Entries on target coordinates
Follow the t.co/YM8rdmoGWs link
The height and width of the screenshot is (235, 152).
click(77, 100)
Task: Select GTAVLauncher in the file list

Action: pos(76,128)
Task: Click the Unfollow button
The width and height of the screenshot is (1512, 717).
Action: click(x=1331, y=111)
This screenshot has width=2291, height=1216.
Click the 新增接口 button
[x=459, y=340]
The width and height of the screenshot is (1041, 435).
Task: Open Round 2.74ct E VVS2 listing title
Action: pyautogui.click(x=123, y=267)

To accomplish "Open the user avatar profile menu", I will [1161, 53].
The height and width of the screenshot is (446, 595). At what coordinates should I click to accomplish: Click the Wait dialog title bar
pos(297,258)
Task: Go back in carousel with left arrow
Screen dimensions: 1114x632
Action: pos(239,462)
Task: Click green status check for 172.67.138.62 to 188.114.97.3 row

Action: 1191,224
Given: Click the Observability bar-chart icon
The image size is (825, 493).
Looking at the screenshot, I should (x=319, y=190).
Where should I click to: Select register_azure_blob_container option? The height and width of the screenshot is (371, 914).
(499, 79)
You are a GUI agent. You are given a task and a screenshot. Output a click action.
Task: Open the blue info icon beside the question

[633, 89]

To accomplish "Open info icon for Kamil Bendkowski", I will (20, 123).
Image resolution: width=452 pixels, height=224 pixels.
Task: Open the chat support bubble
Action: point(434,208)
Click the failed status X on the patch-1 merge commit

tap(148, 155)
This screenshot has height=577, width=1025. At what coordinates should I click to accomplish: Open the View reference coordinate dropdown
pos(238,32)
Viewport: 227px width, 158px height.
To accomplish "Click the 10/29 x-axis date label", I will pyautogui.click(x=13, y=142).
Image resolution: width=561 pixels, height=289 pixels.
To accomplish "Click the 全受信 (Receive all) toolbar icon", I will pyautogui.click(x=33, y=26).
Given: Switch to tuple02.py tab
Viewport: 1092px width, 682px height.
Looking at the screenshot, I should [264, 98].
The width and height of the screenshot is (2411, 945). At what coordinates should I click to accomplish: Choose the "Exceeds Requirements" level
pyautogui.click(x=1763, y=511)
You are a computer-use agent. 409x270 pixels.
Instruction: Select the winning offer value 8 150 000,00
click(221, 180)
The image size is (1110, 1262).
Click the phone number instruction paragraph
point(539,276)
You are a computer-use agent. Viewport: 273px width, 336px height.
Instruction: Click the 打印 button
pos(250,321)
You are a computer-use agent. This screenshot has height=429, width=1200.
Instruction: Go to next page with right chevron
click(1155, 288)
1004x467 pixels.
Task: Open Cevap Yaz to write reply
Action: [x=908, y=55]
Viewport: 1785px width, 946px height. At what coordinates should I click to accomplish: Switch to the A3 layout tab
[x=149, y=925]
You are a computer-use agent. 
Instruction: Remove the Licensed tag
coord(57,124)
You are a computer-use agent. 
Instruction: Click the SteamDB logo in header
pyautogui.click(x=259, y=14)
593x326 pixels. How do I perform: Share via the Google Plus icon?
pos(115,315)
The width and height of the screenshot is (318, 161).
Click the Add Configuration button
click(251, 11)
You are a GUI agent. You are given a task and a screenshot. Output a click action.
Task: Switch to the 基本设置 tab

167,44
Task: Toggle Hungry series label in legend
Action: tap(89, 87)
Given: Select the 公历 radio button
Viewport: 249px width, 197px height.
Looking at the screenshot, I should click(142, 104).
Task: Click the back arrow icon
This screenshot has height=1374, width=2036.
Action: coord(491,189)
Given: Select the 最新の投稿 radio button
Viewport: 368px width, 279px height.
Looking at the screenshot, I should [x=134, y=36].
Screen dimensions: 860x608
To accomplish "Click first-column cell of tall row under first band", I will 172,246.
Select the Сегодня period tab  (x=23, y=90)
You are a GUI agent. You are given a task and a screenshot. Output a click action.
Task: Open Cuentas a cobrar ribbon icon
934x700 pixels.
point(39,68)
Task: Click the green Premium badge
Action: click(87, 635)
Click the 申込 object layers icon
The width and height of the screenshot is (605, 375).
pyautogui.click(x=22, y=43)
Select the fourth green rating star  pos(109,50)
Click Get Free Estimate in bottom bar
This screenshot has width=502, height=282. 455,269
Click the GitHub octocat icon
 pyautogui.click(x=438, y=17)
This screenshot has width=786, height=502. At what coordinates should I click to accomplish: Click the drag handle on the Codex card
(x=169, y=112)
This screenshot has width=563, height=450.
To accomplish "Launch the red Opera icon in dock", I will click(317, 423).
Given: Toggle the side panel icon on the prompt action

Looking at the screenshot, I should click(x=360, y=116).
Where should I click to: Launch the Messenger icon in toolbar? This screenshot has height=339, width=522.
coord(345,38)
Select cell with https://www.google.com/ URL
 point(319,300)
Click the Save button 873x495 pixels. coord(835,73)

The task: Reproduce all of the entries above, substituting "Follow button" for "Unfollow button" and leaving everything else unchanged.

Correct output:
Follow the t.co/YM8rdmoGWs link
The height and width of the screenshot is (235, 152).
click(77, 100)
Task: Select GTAVLauncher in the file list

Action: pos(76,128)
Task: Click the Follow button
The width and height of the screenshot is (1512, 717).
Action: click(x=1331, y=111)
This screenshot has width=2291, height=1216.
Click the 新增接口 button
[x=459, y=340]
The width and height of the screenshot is (1041, 435).
Task: Open Round 2.74ct E VVS2 listing title
Action: pyautogui.click(x=123, y=267)

To accomplish "Open the user avatar profile menu", I will [1161, 53].
The height and width of the screenshot is (446, 595). At what coordinates should I click to accomplish: Click the Wait dialog title bar
pos(297,258)
Task: Go back in carousel with left arrow
Screen dimensions: 1114x632
Action: pos(239,462)
Task: Click green status check for 172.67.138.62 to 188.114.97.3 row

Action: 1191,224
Given: Click the Observability bar-chart icon
The image size is (825, 493).
Looking at the screenshot, I should (x=319, y=190).
Where should I click to: Select register_azure_blob_container option? The height and width of the screenshot is (371, 914).
(499, 79)
You are a GUI agent. You are given a task and a screenshot. Output a click action.
Task: Open the blue info icon beside the question

[633, 89]

To accomplish "Open info icon for Kamil Bendkowski", I will (20, 123).
Image resolution: width=452 pixels, height=224 pixels.
Task: Open the chat support bubble
Action: point(434,208)
Click the failed status X on the patch-1 merge commit

tap(148, 155)
This screenshot has height=577, width=1025. At what coordinates should I click to accomplish: Open the View reference coordinate dropdown
pos(238,32)
Viewport: 227px width, 158px height.
To accomplish "Click the 10/29 x-axis date label", I will pyautogui.click(x=13, y=142).
Image resolution: width=561 pixels, height=289 pixels.
To accomplish "Click the 全受信 (Receive all) toolbar icon", I will pyautogui.click(x=33, y=26).
Given: Switch to tuple02.py tab
Viewport: 1092px width, 682px height.
Looking at the screenshot, I should [264, 98].
The width and height of the screenshot is (2411, 945). At what coordinates should I click to accomplish: Choose the "Exceeds Requirements" level
pyautogui.click(x=1763, y=511)
You are a computer-use agent. 409x270 pixels.
Instruction: Select the winning offer value 8 150 000,00
click(221, 180)
The image size is (1110, 1262).
Click the phone number instruction paragraph
point(539,276)
You are a computer-use agent. Viewport: 273px width, 336px height.
Instruction: Click the 打印 button
pos(250,321)
You are a computer-use agent. This screenshot has height=429, width=1200.
Instruction: Go to next page with right chevron
click(1155, 288)
1004x467 pixels.
Task: Open Cevap Yaz to write reply
Action: [x=908, y=55]
Viewport: 1785px width, 946px height. At what coordinates should I click to accomplish: Switch to the A3 layout tab
[x=149, y=925]
You are a computer-use agent. 
Instruction: Remove the Licensed tag
coord(57,124)
You are a computer-use agent. 
Instruction: Click the SteamDB logo in header
pyautogui.click(x=259, y=14)
593x326 pixels. How do I perform: Share via the Google Plus icon?
pos(115,315)
The width and height of the screenshot is (318, 161).
Click the Add Configuration button
click(251, 11)
You are a GUI agent. You are given a task and a screenshot. Output a click action.
Task: Switch to the 基本设置 tab

167,44
Task: Toggle Hungry series label in legend
Action: tap(89, 87)
Given: Select the 公历 radio button
Viewport: 249px width, 197px height.
Looking at the screenshot, I should click(142, 104).
Task: Click the back arrow icon
This screenshot has height=1374, width=2036.
Action: coord(491,189)
Given: Select the 最新の投稿 radio button
Viewport: 368px width, 279px height.
Looking at the screenshot, I should [x=134, y=36].
Screen dimensions: 860x608
To accomplish "Click first-column cell of tall row under first band", I will 172,246.
Select the Сегодня period tab  (x=23, y=90)
You are a GUI agent. You are given a task and a screenshot. Output a click action.
Task: Open Cuentas a cobrar ribbon icon
934x700 pixels.
point(39,68)
Task: Click the green Premium badge
Action: click(87, 635)
Click the 申込 object layers icon
The width and height of the screenshot is (605, 375).
pyautogui.click(x=22, y=43)
Select the fourth green rating star  pos(109,50)
Click Get Free Estimate in bottom bar
This screenshot has width=502, height=282. 455,269
Click the GitHub octocat icon
 pyautogui.click(x=438, y=17)
This screenshot has width=786, height=502. At what coordinates should I click to accomplish: Click the drag handle on the Codex card
(x=169, y=112)
This screenshot has width=563, height=450.
To accomplish "Launch the red Opera icon in dock", I will click(317, 423).
Given: Toggle the side panel icon on the prompt action

Looking at the screenshot, I should click(x=360, y=116).
Where should I click to: Launch the Messenger icon in toolbar? This screenshot has height=339, width=522.
coord(345,38)
Select cell with https://www.google.com/ URL
 point(319,300)
Click the Save button 873x495 pixels. coord(835,73)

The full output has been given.